Print the records below from the first line through the line containing "This screenshot has width=900, height=600.", both included, word for word.

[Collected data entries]
+---+
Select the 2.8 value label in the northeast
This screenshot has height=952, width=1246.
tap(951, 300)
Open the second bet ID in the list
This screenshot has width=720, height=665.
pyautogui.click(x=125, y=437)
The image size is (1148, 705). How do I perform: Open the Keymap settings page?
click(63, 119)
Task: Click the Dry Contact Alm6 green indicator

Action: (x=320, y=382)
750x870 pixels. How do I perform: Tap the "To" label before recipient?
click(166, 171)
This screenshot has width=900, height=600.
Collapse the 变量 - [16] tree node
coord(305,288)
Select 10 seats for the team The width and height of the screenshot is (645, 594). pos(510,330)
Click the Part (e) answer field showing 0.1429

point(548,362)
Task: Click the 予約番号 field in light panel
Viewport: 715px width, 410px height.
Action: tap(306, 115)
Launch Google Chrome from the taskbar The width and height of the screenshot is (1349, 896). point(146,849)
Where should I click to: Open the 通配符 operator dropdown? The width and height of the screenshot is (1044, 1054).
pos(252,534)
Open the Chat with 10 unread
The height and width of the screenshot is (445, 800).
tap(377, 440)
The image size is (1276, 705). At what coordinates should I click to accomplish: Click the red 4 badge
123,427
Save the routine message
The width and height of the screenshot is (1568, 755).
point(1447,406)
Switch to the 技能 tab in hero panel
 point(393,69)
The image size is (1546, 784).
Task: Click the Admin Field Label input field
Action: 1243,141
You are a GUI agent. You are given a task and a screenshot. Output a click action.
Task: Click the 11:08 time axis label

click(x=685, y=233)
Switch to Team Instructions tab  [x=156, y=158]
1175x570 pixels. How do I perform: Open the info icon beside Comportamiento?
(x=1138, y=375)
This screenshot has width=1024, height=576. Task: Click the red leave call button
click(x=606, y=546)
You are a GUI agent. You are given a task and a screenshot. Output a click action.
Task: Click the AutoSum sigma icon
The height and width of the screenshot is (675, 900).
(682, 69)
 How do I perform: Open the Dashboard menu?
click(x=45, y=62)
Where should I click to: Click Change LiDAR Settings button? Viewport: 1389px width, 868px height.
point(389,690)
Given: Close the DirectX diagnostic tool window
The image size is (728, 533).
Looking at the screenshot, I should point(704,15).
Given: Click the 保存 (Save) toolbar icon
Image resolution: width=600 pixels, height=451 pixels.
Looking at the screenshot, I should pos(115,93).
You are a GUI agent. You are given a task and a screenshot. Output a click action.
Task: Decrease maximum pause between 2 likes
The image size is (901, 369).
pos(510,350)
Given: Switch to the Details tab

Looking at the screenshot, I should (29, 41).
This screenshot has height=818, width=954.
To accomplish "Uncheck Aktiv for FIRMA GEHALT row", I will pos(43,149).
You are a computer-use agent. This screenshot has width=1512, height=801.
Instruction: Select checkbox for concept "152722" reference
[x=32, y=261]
+---+
RESPONSE BELOW:
Select the 2.8 value label in the northeast
This screenshot has height=952, width=1246.
tap(951, 300)
Open the second bet ID in the list
This screenshot has width=720, height=665.
pyautogui.click(x=125, y=437)
The image size is (1148, 705). How do I perform: Open the Keymap settings page?
click(63, 119)
Task: Click the Dry Contact Alm6 green indicator

Action: (x=320, y=382)
750x870 pixels. How do I perform: Tap the "To" label before recipient?
click(166, 171)
This screenshot has width=900, height=600.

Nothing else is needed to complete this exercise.